The filmmaker Sumira Roy explores this subject in her documentary Bhangaar (Obsolete in English), where she follows the couple Narayan and Iravati Lavate, who had created a stir in Mumbai some years ago when they sought permission from the president and state government for “doctor-assisted” death. The two, although old—Narayan is currently in his 90s and Iravati in her mid-80s—have no ailments, and were mentally sound. Many back then dismissed the plea as one being either borne out of depression or seeking attention. Roy was intrigued by the subject, she says, because her own mother, a year before her death, had often spoken about wanting to die with dignity, but she had paid little heed. Eventually, Roy followed the Lavates for a period of four-and-a-half years, becoming close to them in the process. “They want to die because they feel that their shelf life is over. That they were no use to society or to themselves. Another big factor is that they know they will inevitably fall sick, and death will come… It [euthanasia] will pre-empt illness and suffering… And if one suffers, what will the other do? They officially asked for the right to die so that both can go together, and go peacefully, without any suffering or any illness,” she says.

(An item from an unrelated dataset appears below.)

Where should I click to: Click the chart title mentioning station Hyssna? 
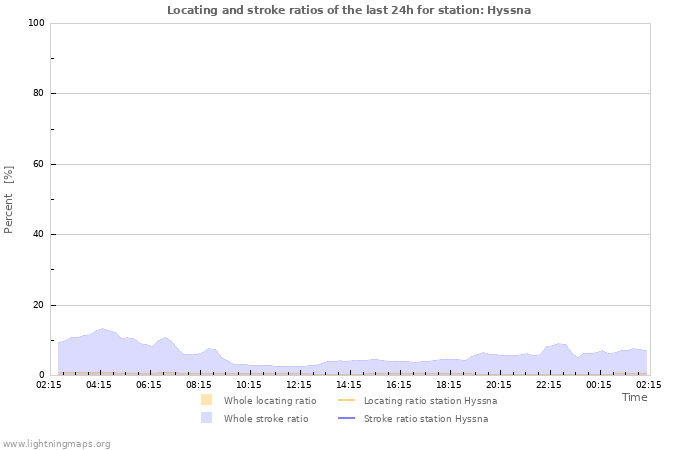point(349,10)
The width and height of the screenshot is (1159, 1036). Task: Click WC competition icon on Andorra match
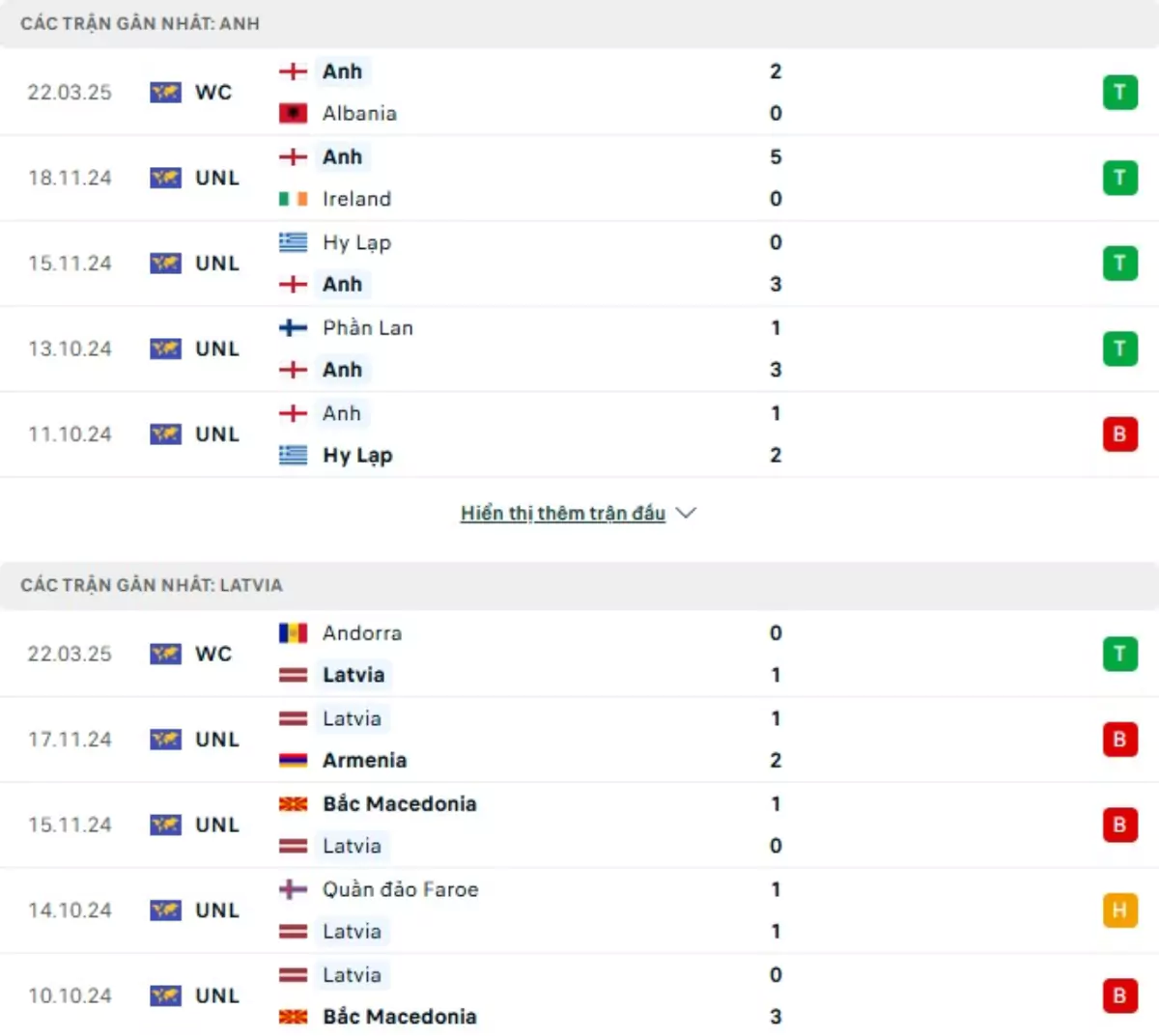(165, 655)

The couple did not want to commit suicide, she says, because they had lived their life with grace, and did not want to be known as the couple that had committed suicide. What Roy realised, as she made the documentary, is the immense alienation and loneliness among seniors in India today. “They become totally invisible [from our lives]. In the olden days, in joint families, all of them had stature. Now, as our joint families break up, that is not there,” she says.
Over a week ago, Thakurdesai was busy helping the family of a close friend prepare his living will. The friend, whom he has known for more than five decades, had successfully undergone treatment to remove a tumour from his jaw back in 2008. It had returned again now, in his other jaw, and begun to spread rapidly. The doctors had stopped treatment because it had become pointless. “My friend’s son and daughter came, and I shared a draft of the living will. And later, my friend’s wife called to say they were signing it,” he says.
The friend passed away a few days later. The will was probably not necessary, but they had it, just in case.